Most sliding window schemes I've seen out there on the intertubes make use of a date as the partition key and update the sliding window based on the current date. In this case, the data comes in somewhat sporadically, so although it's date-based (a month key), I made the partitioning data-driven instead of date-driven. So for starters we have a RANGE LEFT scheme like this:
Partition Month Key
Current -
Archive 88
Say we're currently on month 90. So months 89 and 90 are in Current, and 1-88 are in Archive. When the sliding window proc runs, it does essentially this:
SELECT @NewBoundary = MAX(monthKey)-2 FROM tbPartitionedFoo
SELECT @CurBoundary = CAST(prv.value as smallint) FROM sys.partition_functions AS pf
JOIN sys.partition_range_values as prv
ON prv.function_id = pf.function_id
WHERE pf.name = 'partfn_foo'
(If there was more than one partition range value, a MIN() or something would be needed to grab the appropriate value.)
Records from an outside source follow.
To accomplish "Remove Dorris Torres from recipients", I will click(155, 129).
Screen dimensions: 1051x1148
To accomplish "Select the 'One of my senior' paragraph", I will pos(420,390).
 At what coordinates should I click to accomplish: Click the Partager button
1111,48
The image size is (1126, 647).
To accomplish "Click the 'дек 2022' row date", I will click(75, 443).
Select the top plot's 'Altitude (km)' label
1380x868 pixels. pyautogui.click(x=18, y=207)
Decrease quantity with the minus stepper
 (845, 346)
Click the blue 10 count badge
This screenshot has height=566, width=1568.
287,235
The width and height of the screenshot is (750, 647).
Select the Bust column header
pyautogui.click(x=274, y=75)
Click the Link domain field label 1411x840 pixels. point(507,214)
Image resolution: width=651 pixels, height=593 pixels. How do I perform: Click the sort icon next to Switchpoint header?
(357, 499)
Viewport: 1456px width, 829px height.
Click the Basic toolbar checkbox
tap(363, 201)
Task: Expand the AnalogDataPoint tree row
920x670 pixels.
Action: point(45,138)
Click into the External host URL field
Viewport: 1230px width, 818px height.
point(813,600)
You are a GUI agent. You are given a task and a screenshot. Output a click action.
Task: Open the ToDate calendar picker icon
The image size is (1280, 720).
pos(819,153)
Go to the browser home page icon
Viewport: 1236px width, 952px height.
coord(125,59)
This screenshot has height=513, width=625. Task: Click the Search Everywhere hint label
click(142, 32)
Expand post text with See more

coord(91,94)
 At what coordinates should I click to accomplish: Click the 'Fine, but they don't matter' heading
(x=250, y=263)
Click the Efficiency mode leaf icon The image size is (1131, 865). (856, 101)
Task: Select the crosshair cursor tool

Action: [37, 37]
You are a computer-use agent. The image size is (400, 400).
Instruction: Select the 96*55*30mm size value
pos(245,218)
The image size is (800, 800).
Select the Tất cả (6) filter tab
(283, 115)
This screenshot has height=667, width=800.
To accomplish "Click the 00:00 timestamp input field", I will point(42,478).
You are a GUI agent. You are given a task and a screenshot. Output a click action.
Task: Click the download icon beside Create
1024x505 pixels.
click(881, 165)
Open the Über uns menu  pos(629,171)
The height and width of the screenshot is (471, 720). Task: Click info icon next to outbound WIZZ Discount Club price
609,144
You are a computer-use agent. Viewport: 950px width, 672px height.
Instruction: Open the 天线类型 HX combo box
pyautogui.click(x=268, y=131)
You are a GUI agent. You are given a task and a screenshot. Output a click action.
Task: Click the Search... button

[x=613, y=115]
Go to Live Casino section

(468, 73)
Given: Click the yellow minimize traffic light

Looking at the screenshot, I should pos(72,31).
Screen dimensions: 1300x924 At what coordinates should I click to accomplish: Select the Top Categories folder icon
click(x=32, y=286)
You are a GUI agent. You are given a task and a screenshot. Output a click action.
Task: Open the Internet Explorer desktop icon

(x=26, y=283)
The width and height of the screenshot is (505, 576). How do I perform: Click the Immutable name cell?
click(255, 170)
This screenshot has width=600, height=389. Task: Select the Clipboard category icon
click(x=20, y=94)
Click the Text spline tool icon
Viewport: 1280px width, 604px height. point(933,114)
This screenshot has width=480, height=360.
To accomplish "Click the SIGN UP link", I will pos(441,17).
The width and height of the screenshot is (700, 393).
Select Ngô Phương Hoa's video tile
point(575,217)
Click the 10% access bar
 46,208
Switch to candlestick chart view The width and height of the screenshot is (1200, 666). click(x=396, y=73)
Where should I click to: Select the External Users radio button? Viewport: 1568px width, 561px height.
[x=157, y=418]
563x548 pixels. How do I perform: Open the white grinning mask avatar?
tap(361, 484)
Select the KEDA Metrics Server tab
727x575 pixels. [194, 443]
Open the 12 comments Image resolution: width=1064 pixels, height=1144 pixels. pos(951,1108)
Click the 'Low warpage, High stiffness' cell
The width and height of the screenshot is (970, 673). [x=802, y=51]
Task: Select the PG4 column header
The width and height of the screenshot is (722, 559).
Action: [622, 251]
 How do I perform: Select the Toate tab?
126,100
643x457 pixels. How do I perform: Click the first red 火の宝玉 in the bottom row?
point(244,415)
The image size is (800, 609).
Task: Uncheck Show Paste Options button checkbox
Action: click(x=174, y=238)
IF @NewBoundary > @CurBoundary
BEGIN
ALTER PARTITION FUNCTION partfn_foo() SPLIT RANGE (@NewBoundary)
ALTER PARTITION FUNCTION partfn_foo() MERGE RANGE (@CurBoundary)
END
So when we start getting monthKey 91 data and the maintenance proc runs, it will do this:
IF 89 > 88
BEGIN
ALTER PARTITION FUNCTION partfn_foo() SPLIT RANGE (89)
Now we have 3 partitions:
Partition Month Key
Current -
temp 89
Archive 88
ALTER PARTITION FUNCTION partfn_foo() MERGE RANGE (88)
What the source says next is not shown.